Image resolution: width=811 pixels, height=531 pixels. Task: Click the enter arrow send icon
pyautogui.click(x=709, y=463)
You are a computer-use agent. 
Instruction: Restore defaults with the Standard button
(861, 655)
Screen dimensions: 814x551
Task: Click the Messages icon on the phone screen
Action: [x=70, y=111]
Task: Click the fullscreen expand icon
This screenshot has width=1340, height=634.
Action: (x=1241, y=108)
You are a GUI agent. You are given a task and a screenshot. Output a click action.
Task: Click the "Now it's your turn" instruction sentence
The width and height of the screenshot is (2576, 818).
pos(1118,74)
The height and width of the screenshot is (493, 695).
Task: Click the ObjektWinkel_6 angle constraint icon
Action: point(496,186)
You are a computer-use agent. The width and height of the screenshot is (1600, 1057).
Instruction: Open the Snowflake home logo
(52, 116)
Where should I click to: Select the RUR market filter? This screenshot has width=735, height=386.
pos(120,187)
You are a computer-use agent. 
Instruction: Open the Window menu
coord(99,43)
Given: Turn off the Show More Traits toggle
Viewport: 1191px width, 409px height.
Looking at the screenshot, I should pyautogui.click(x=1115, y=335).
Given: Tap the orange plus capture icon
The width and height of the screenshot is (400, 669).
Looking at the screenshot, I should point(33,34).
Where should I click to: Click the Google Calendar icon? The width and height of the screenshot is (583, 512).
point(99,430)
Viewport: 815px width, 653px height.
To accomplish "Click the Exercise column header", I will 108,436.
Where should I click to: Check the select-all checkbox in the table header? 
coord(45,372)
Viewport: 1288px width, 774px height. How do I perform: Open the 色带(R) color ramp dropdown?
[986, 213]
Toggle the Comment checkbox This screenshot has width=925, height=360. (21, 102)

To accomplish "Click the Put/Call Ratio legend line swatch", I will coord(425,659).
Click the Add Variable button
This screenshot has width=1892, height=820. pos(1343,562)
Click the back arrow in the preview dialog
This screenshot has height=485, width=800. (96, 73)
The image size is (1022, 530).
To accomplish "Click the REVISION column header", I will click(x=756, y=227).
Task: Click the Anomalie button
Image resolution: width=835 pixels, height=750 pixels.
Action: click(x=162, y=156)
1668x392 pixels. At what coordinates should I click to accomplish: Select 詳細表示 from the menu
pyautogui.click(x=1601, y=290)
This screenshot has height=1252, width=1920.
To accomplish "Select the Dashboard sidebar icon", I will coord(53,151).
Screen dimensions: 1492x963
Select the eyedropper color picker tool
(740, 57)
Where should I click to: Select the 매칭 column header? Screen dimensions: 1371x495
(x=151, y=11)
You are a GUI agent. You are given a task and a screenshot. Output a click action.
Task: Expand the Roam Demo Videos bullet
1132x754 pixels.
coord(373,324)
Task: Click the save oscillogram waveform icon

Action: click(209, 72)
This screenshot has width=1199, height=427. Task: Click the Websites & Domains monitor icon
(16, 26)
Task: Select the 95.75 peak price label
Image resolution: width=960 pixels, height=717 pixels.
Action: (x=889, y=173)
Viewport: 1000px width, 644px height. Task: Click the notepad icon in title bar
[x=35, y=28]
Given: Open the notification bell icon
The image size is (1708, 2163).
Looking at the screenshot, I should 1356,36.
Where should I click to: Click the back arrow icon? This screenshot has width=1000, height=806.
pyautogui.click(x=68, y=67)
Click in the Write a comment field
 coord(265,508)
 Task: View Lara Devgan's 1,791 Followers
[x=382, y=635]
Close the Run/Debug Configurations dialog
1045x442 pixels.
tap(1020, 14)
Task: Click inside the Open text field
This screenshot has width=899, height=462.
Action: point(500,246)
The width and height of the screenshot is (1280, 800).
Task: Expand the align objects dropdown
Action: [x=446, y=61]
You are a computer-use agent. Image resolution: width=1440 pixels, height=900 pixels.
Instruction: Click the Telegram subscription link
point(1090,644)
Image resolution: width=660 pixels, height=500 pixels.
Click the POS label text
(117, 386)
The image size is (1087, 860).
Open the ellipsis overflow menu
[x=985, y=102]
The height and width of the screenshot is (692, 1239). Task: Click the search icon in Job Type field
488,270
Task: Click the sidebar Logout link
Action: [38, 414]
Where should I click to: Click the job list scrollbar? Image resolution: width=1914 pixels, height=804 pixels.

> [TASK PROMPT] When you reach the end of the data, retype all of it exactly.

> [ANSWER FOR THE TASK]
Image resolution: width=811 pixels, height=531 pixels. Task: Click the enter arrow send icon
pyautogui.click(x=709, y=463)
You are a computer-use agent. 
Instruction: Restore defaults with the Standard button
(861, 655)
Screen dimensions: 814x551
Task: Click the Messages icon on the phone screen
Action: [x=70, y=111]
Task: Click the fullscreen expand icon
This screenshot has width=1340, height=634.
Action: (x=1241, y=108)
You are a GUI agent. You are given a task and a screenshot. Output a click action.
Task: Click the "Now it's your turn" instruction sentence
The width and height of the screenshot is (2576, 818).
pos(1118,74)
The height and width of the screenshot is (493, 695).
Task: Click the ObjektWinkel_6 angle constraint icon
Action: point(496,186)
You are a computer-use agent. The width and height of the screenshot is (1600, 1057).
Instruction: Open the Snowflake home logo
(52, 116)
Where should I click to: Select the RUR market filter? This screenshot has width=735, height=386.
pos(120,187)
You are a computer-use agent. 
Instruction: Open the Window menu
coord(99,43)
Given: Turn off the Show More Traits toggle
Viewport: 1191px width, 409px height.
Looking at the screenshot, I should pyautogui.click(x=1115, y=335).
Given: Tap the orange plus capture icon
The width and height of the screenshot is (400, 669).
Looking at the screenshot, I should point(33,34).
Where should I click to: Click the Google Calendar icon? The width and height of the screenshot is (583, 512).
point(99,430)
Viewport: 815px width, 653px height.
To accomplish "Click the Exercise column header", I will 108,436.
Where should I click to: Check the select-all checkbox in the table header? 
coord(45,372)
Viewport: 1288px width, 774px height. How do I perform: Open the 色带(R) color ramp dropdown?
[986, 213]
Toggle the Comment checkbox This screenshot has width=925, height=360. (21, 102)

To accomplish "Click the Put/Call Ratio legend line swatch", I will coord(425,659).
Click the Add Variable button
This screenshot has width=1892, height=820. pos(1343,562)
Click the back arrow in the preview dialog
This screenshot has height=485, width=800. (96, 73)
The image size is (1022, 530).
To accomplish "Click the REVISION column header", I will click(x=756, y=227).
Task: Click the Anomalie button
Image resolution: width=835 pixels, height=750 pixels.
Action: click(x=162, y=156)
1668x392 pixels. At what coordinates should I click to accomplish: Select 詳細表示 from the menu
pyautogui.click(x=1601, y=290)
This screenshot has height=1252, width=1920.
To accomplish "Select the Dashboard sidebar icon", I will coord(53,151).
Screen dimensions: 1492x963
Select the eyedropper color picker tool
(740, 57)
Where should I click to: Select the 매칭 column header? Screen dimensions: 1371x495
(x=151, y=11)
You are a GUI agent. You are given a task and a screenshot. Output a click action.
Task: Expand the Roam Demo Videos bullet
1132x754 pixels.
coord(373,324)
Task: Click the save oscillogram waveform icon

Action: click(209, 72)
This screenshot has width=1199, height=427. Task: Click the Websites & Domains monitor icon
(16, 26)
Task: Select the 95.75 peak price label
Image resolution: width=960 pixels, height=717 pixels.
Action: (x=889, y=173)
Viewport: 1000px width, 644px height. Task: Click the notepad icon in title bar
[x=35, y=28]
Given: Open the notification bell icon
The image size is (1708, 2163).
Looking at the screenshot, I should 1356,36.
Where should I click to: Click the back arrow icon? This screenshot has width=1000, height=806.
pyautogui.click(x=68, y=67)
Click in the Write a comment field
 coord(265,508)
 Task: View Lara Devgan's 1,791 Followers
[x=382, y=635]
Close the Run/Debug Configurations dialog
1045x442 pixels.
tap(1020, 14)
Task: Click inside the Open text field
This screenshot has width=899, height=462.
Action: point(500,246)
The width and height of the screenshot is (1280, 800).
Task: Expand the align objects dropdown
Action: [x=446, y=61]
You are a computer-use agent. Image resolution: width=1440 pixels, height=900 pixels.
Instruction: Click the Telegram subscription link
point(1090,644)
Image resolution: width=660 pixels, height=500 pixels.
Click the POS label text
(117, 386)
The image size is (1087, 860).
Open the ellipsis overflow menu
[x=985, y=102]
The height and width of the screenshot is (692, 1239). Task: Click the search icon in Job Type field
488,270
Task: Click the sidebar Logout link
Action: [38, 414]
Where should I click to: Click the job list scrollbar? Image resolution: width=1914 pixels, height=804 pixels.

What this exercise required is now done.